One of the fears people have about performing CPR is hurting the other person, he said.

"I can let anybody here do CPR (on me)," said Moses. "I might have a sore chest after but my heart, the way it functions, isn't going to be hurt."

He and other presenters were hoping to combat the bystander effect, in which people don't rush to the aid of another because they think they're not knowledgeable enough or otherwise, as well as prepare participants to perform CPR on loved ones while an ambulance is on the way.

John Hicks, community training coordinator with Advanced Medical Solutions, said that ambulances in major urban centres often take eight to 10 minutes to arrive.

"The problem is, once you stop breathing, in about four to six minutes you start getting brain damage," said Hicks. "That's where everyone in this room comes in."

The point of CPR, he continued, is to keep the patient's brain functioning long enough to prevent or reduce any long-term damage while paramedics are on the way. 

The technique works by forcing the heart to pump blood and oxygen into the brain. 

In November 2016, Moses and his partner were leaving the Inuvik Regional Hospital around 4 a.m. when they got an emergency call over the radio from a woman.

"She was really scared and really nervous," said Moses. "We heard something like, 'Help me, my boyfriend isn't breathing.'"

Luckily, Moses and his partner were already in uniforms and in an ambulance, so they were able to make it to the scene in two minutes, where they found the woman performing CPR on her loved one.

Moses then started performing CPR while his partner hooked up a defibrillator and shocked the patient to restart his heart.

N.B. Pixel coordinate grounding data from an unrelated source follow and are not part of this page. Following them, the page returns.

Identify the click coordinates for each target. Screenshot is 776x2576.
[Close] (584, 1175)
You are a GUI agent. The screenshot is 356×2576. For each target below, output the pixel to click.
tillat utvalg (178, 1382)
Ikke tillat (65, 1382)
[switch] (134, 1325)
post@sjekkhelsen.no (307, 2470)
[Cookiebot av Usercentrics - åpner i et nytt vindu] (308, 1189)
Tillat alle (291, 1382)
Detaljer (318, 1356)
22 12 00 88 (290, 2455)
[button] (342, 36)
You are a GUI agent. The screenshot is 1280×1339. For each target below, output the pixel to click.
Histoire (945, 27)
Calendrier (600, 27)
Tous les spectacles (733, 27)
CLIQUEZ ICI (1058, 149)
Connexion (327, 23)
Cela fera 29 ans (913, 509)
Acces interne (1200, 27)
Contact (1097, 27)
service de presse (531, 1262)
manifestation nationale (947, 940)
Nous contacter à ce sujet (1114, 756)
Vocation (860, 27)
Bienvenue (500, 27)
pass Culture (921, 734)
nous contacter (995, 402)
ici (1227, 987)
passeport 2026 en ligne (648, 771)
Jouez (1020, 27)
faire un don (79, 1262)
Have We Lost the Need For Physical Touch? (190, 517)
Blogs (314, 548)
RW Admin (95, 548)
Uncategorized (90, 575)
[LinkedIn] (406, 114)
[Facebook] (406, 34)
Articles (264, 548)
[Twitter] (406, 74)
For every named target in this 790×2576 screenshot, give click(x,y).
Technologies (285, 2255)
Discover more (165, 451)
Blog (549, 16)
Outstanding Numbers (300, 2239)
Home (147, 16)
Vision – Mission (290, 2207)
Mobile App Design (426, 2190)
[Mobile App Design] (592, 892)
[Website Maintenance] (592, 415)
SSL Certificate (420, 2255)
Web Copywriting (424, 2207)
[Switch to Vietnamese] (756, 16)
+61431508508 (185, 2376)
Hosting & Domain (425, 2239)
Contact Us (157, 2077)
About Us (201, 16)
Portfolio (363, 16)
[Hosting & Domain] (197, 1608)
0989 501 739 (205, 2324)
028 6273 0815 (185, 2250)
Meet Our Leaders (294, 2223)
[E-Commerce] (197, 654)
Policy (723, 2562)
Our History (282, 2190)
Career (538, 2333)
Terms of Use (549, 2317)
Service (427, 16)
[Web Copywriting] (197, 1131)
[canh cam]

"There's somebody walking around Inuvik breathing with no brain injury right now who would have been dead," he said, all thanks to the woman calling an ambulance and performing CPR while she waited.

"The most important thing you can do is get involved, and that's what that woman did," said Moses.

Dr. Roohina Virk, who works at the Inuvik Regional Hospital, said her team always asks if and when CPR has been done on patients that come in.

"The quicker that somebody gets to do CPR, the better," she said.

"It's the heroes out there who are getting onto those chests and doing CPR that make a huge difference on brain survivability."

After the presentation, participants got to practise their own CPR skills in groups on small dummies. A few more than a dozen people attended the event.

"There's always that one time you just might need it," said Gerry Kisoun.